Some papers read a bit like a roller coaster. The title sucks you in with a promise of a revealed truth and excitement. As you proceed though the introductory fluff and get to the anticipated revelation, it begins to dawn on you that what excited them is not going to excite you. It’s kind of like going to a showing of The Princess Bride expecting to see a romance film. But you’ve invested this much time already, so it can’t hurt to see it through to the end, can it? And then, like Inigo Montoya, the whole point of the paper jumps out, waves its sword in your face and shouts at you, leaving you wondering how dumb you could have been to not have seen it coming.

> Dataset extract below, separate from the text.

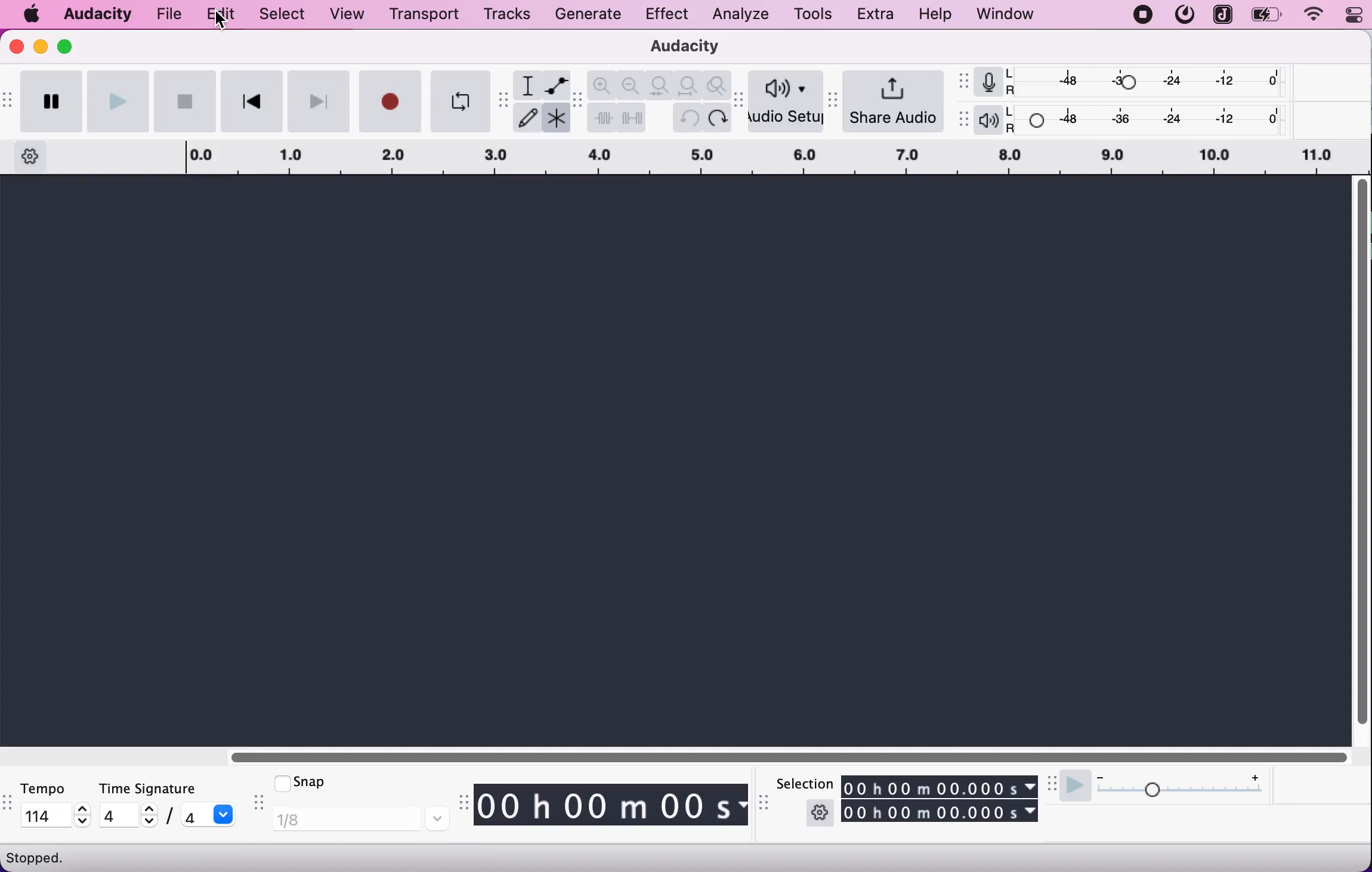  I want to click on joplin, so click(1222, 14).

So goes a recent paper in Science. Its title advertises the work as an interesting new imaging technique. The imaging, while kinda-a-sorta interesting, is nothing compared to the physics that enabled it, which preserves short-lived oscillations through a peculiar kind of coupling. I realize that “peculiar kind of coupling” sounds mysterious, but I could think of no other succinct way of describing it.

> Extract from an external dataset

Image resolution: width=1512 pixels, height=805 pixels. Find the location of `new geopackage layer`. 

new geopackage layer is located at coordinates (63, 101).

A new imaging technique, yippee
All my regular readers know that I get pretty excited about new imaging techniques, so let’s get that part of the paper out of the way first. Basically, the researchers have combined a particular type of electron microscopy with a particular type of optical spectroscopy to create a microscope that allows you to visualize state populations and state coherences with the resolution of the electron microscope.

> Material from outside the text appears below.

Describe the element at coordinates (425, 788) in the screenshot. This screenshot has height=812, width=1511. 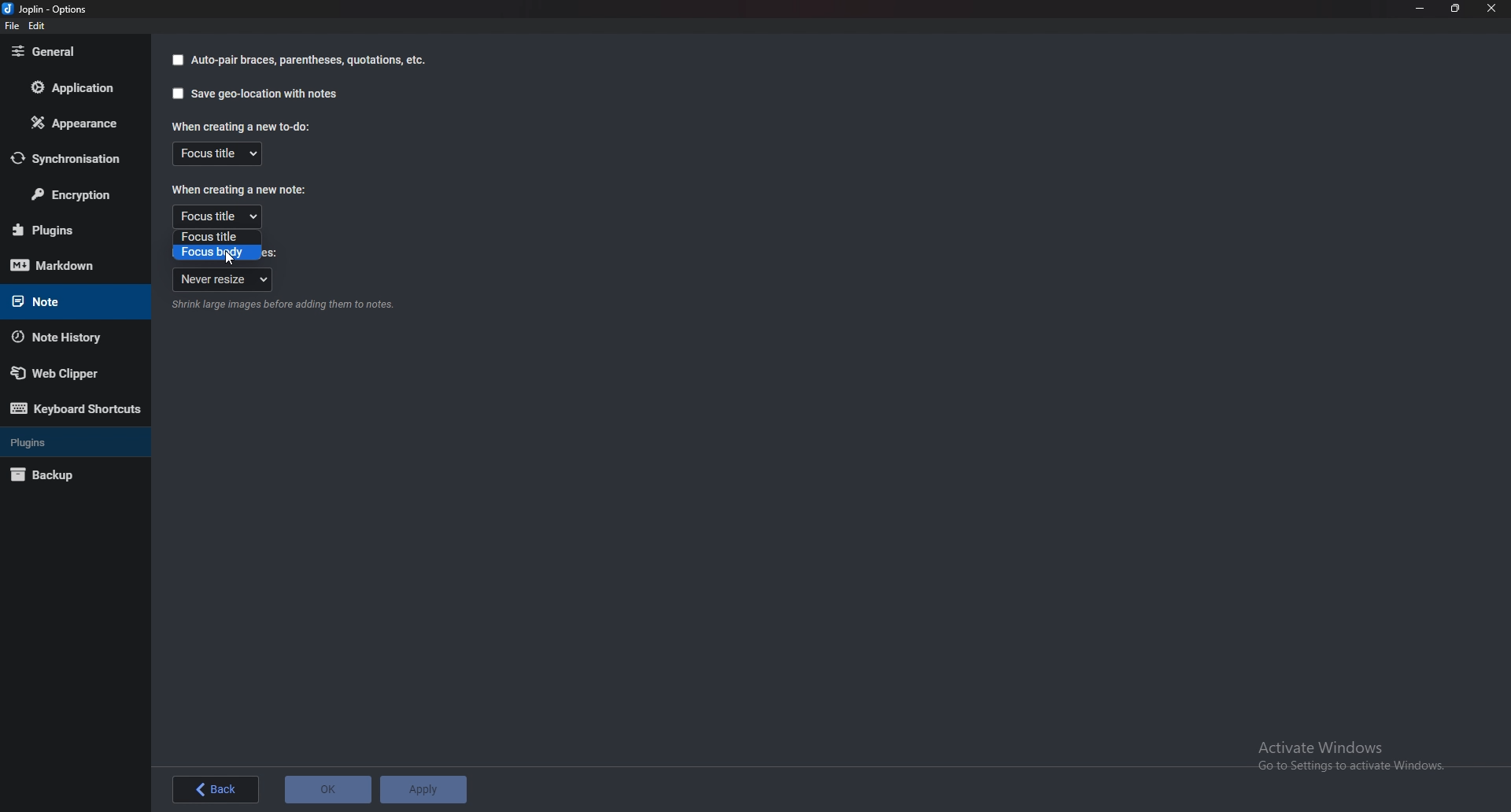
I see `Apply` at that location.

What do I mean by that? Well, atoms and molecules are made of energetic states. That is, their electrons can be excited from low-lying energies to higher energies by light pulses with the right frequency or color. Since there are lots of atoms within the spot of a laser, you get populations of atoms in a particular state, depending on how bright the laser pulse was. The flow of population between these states can be coherent, incoherent, or a mixture of the two. These coherences take the form of oscillating electric fields, since all transitions between states involve electrons oscillating.